Fotoğraf: Elif Sancı/Evrensel
Elif SANCI
Ankara
Filiz Ö. 31 yaşında bir kadın. Kendisiyle Tuzluçayır Kadınları Dayanışma Derneği üzerinden tanışıyoruz, evine ziyarete gidiyoruz. İki koltuklu salonda sohbete dalıyoruz. Eşinin arkadaşı tarafından tacize uğrayan Filiz, 14 yaşındaki kızı da aynı tacize uğrayınca iki çocuğuyla evi terk etmiş. Eşi için “Hiç çalışmazdı, ev kirasını ödemez üstelik ev sahibi ile beni muhatap ederdi. O adam yüzünden sokakta bile kaldık” diyen Filiz, 13 yaşında evlendirilmiş. 15 yaşında doğum yapmış. “Ben öksüz büyüdüm, çocuklarım öksüz büyümesin dedim, tek hayalim de eve alışveriş yapıp poşetle gelen bir kocaydı” diyor.
Hayatını kadınların desteğiyle yeniden kurmaya çalışan Filiz, “Bana devlet inanmadı, yardım etmedi.

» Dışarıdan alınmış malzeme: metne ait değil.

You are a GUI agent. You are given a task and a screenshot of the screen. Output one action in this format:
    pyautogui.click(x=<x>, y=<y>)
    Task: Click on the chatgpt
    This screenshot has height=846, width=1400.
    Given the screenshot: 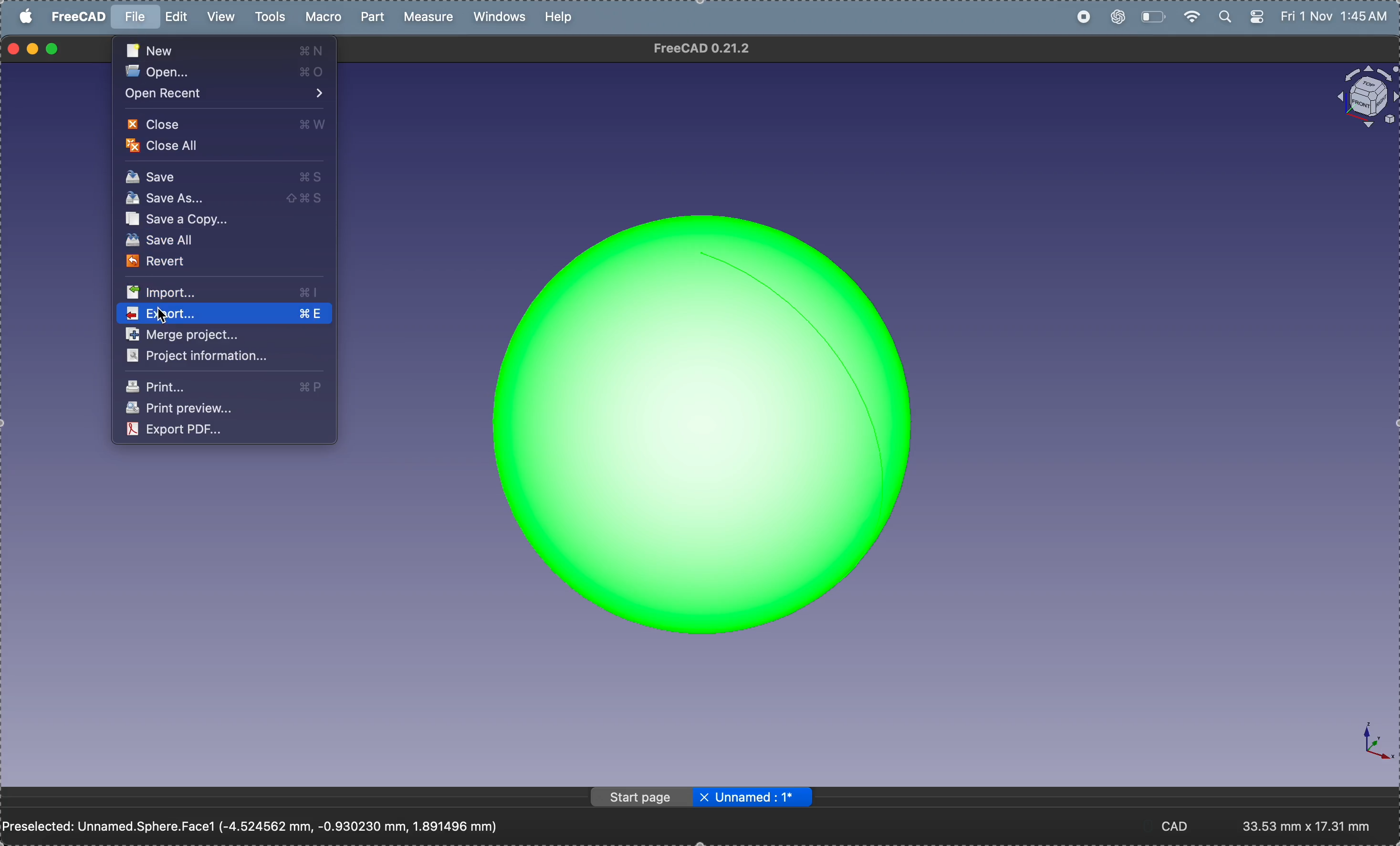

Devletten göremediğim yardımı başka kadınlardan gördüm. Onlarla ayakta kaldım” diyor. Maddi zorluklar içinde çocuklarıyla yaşamını sürdürmeye çalışan Filiz, “Ekonomisi uçan ülkede evimizde çay yok, yemek pişirecek yağ yok, çamaşırı elimizle yıkıyoruz. Evde televizyon yok” diye anlatıyor yaşadıklarını.
"AİLEM YARDIM ETMEDİ"
Boşandıktan sona ağabeylerinin yanına gitmek isteyen Filiz’e ailesi “Çocuklarla gitmedin! Çocuksuz gel” demiş. “Bir insan yavrusunu nasıl bıraksın sokağa? Onlar bırakır mı ki benden istiyorlar?” diye sorarken, öfkeleniyor. Filiz’in mücadelesi çok küçük yaşlarda başlamış. Erken yaşta annesini kaybeden Filiz, babası ve evlendiği kadın tarafından zorla ağır işlerde çalıştırılmış. Bu yüzden bağırsaklarının patladığını, şimdi temizlik yaparken bile zorlandığını, çamaşır makinesi olmadığı için elde çamaşır yıkarken ameliyat yerinin acıdığını anlatıyor.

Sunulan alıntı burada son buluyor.